> [TRY IT]: Gather every line of the entries that includes the word "agent".

> [RECORDS FOR THE TASK]:
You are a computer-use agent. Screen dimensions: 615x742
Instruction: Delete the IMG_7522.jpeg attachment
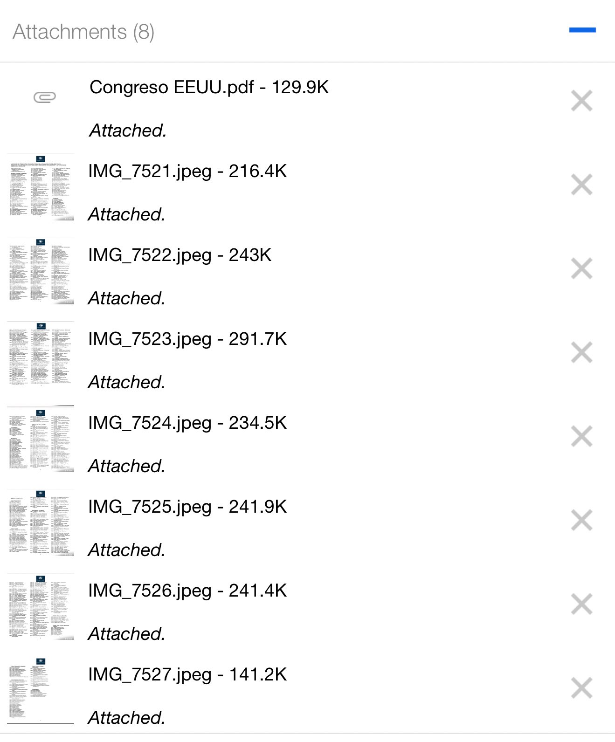pos(581,269)
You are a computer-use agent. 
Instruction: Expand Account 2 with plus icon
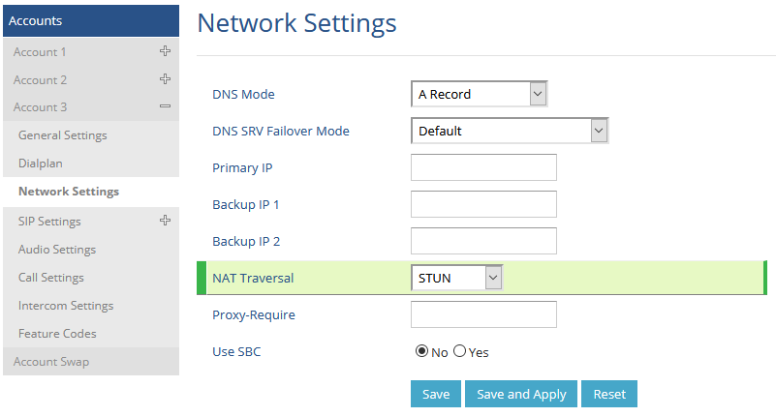(166, 79)
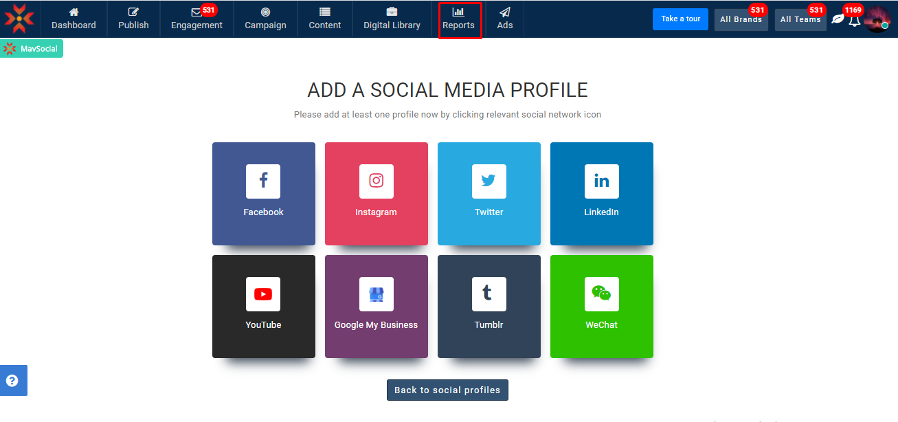Open the All Brands filter
Image resolution: width=898 pixels, height=422 pixels.
[x=741, y=19]
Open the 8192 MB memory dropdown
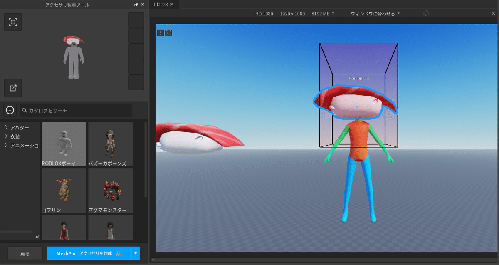The image size is (499, 265). [323, 14]
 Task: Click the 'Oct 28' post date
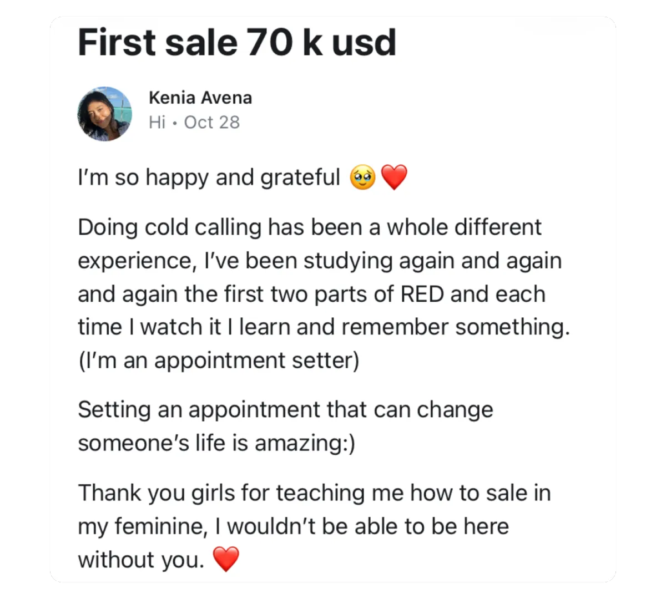click(212, 122)
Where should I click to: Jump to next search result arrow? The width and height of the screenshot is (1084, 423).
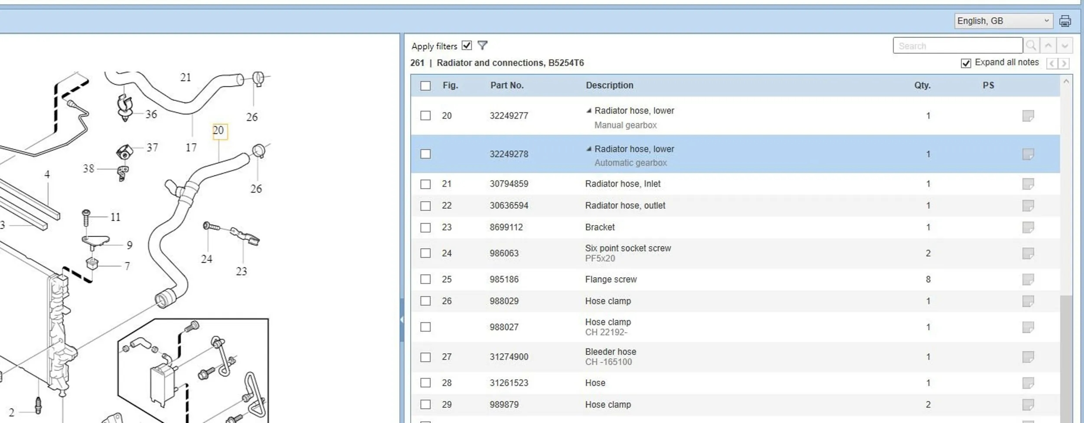pos(1065,46)
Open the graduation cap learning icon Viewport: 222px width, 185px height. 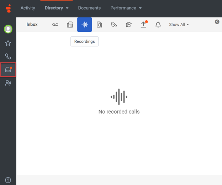128,25
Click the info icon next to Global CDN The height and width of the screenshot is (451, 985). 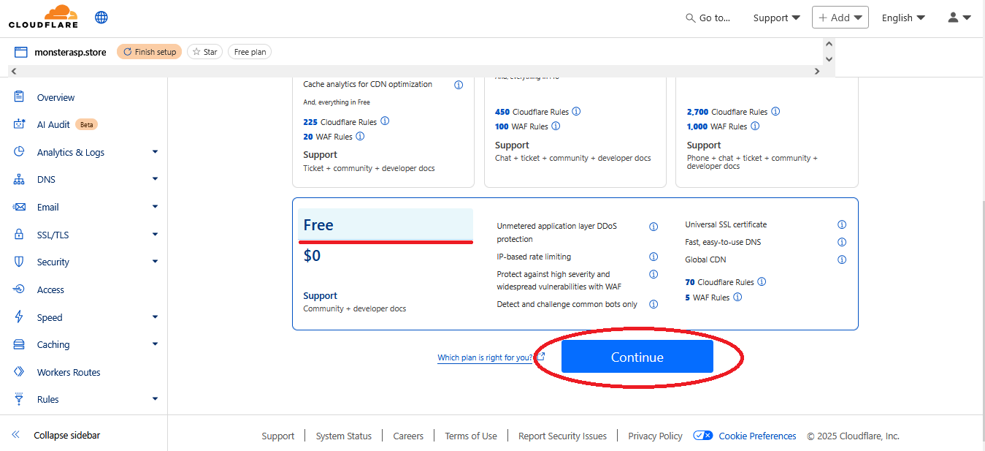(x=842, y=259)
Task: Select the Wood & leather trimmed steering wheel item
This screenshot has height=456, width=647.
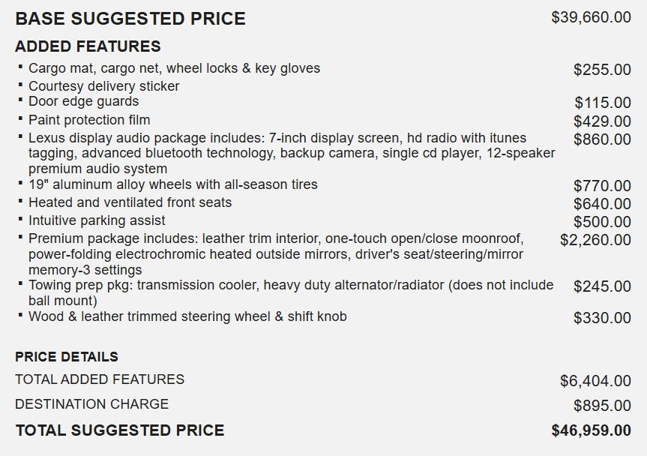Action: click(x=187, y=317)
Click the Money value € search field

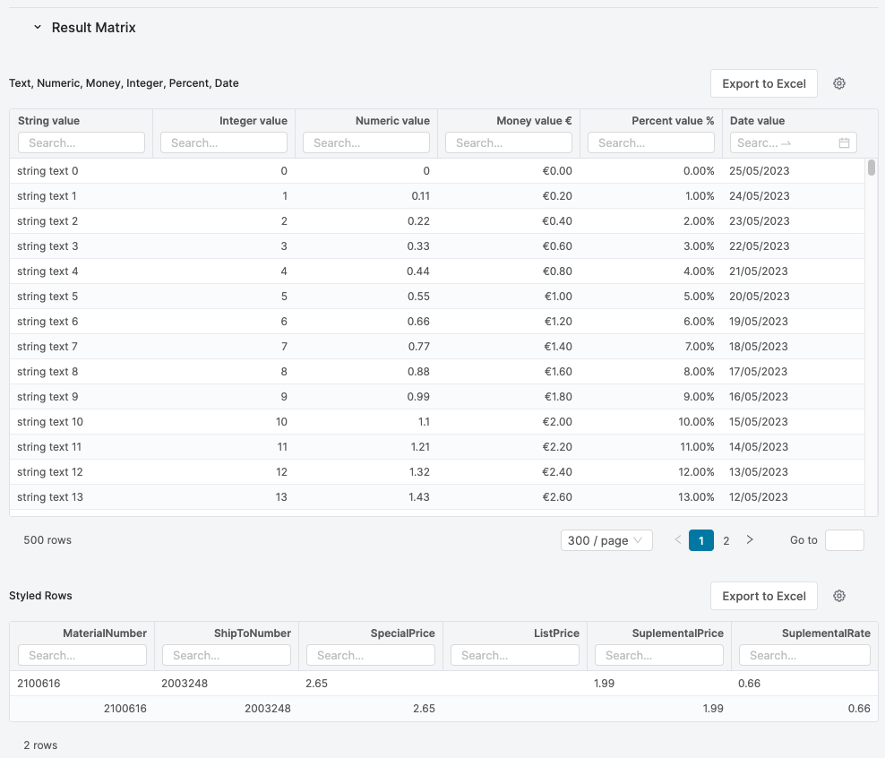coord(508,142)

> [REPLY]:
You are a computer-use agent. Screen dimensions: 615x742
You are a computer-use agent. 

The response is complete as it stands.